TEXT SECTION:
- - - -
Classification: Murderer
Characteristics: Robbery
Number of victims: 1
Date of murder: July 17, 2010
Date of arrest: April 8, 2011
Date of birth: 1970
Victim profile: Catharine Oliver, 87 (his Alcoholics Anonymous sponsor, benefactor and former landlord)
Method of murder: Beating
Location: Belleville, Ontario, Canada
Status: Plead guilty of manslaughter. Sentenced to 11 years in prison on July 2, 2012

Parent guilty of manslaughter

By Luke Hendry -

July 3, 2012

Catharine Oliver thought Pierre Parent was worth saving.

The Belleville residents met at an Alcoholics Anonymous meeting in the spring of 2009. They became friends and Oliver agreed to sponsor Parent, whom the court heard was also addicted to crack cocaine.

She gave him moral support, let him live with her briefly and gave him about $30,000.

Then he killed her, left her body on her livingroom floor — and stole from her again. And again. And again.

Their doomed relationship and Parent’s “downward spiral” of addiction were described in detail Tuesday in Belleville’s Ontario Superior Court of Justice.

Parent, who is tall, heavyset and clean-shaven with very short black hair, arrived wearing a blue and white checkered shirt with baggy green pants.

He pleaded not guilty to a charge of second-degree murder, but guilty to the lesser charge of manslaughter. A theft charge was withdrawn; he had earlier been convicted of fraud for using Oliver’s credit card.

Parent later rose again to address Justice Richard Byers, calling Oliver “my surrogate mother.”

“I admit full responsibility for her tragic death,” a composed Parent said in a clear, even tone.

After his plea, Hastings County assistant Crown attorney Jodi Whyte outlined the case.

She said Oliver’s diary made it clear “she was infatuated with Parent and that he was aware of this and used this to his advantage.”

On July 16, one day before she died, Oliver bought Parent groceries only to find him going through her purse, Whyte said. They struggled before he escaped with $60.

“I will never give him money again — I swear it — THE END,” Oliver wrote in her diary that night, Whyte said. It was Oliver’s final entry.

The assistant Crown said Parent returned at 1:17 a.m. July 17. Neighbours heard a scream as there was another struggle and, on July 20, concerned friends found Oliver’s body in her home.

Dr. Christopher Milroy, a forensic pathologist, testified at the preliminary hearing that Oliver had three broken ribs and other injuries. Whyte said Milroy found those injuries could have been consistent with falling.

She also said Milroy ruled Oliver may have died either from having her head pushed into the carpet, obstructing her airway, from her chest being compressed, or a combination of the two. But the cause of death was listed as “unknown.”

The defence claimed she died of natural causes resulting from the scuffle.

Within half an hour, Whyte said, Parent bought $300 worth of crack. He later stole three rings and a fur coat to be sold for drug money, planted fake notes at her house and bought more items with Oliver’s credit card.
- - - -
THE DATA:
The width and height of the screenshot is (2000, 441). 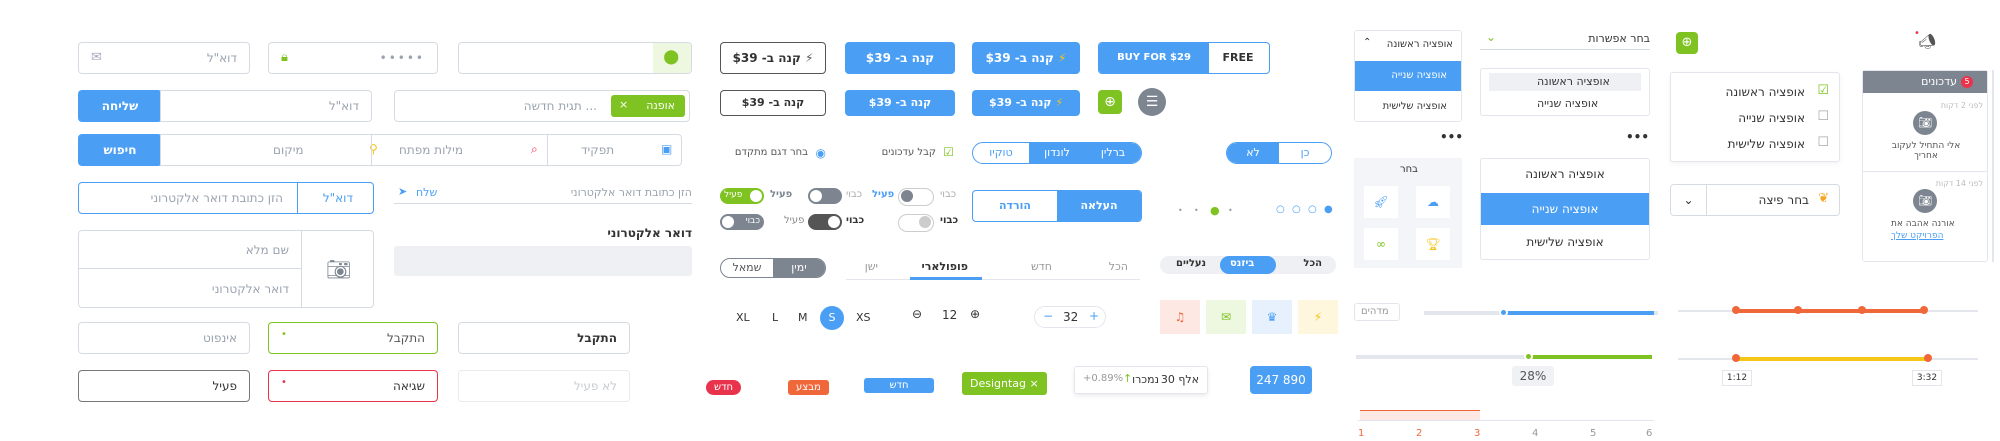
- - - -
From the report on the Catharine Oliver case, write out the passage starting with "He pleaded not" and going on through "clear, even tone.".

RESPONSE TO THIS TASK:
He pleaded not guilty to a charge of second-degree murder, but guilty to the lesser charge of manslaughter. A theft charge was withdrawn; he had earlier been convicted of fraud for using Oliver’s credit card.

Parent later rose again to address Justice Richard Byers, calling Oliver “my surrogate mother.”

“I admit full responsibility for her tragic death,” a composed Parent said in a clear, even tone.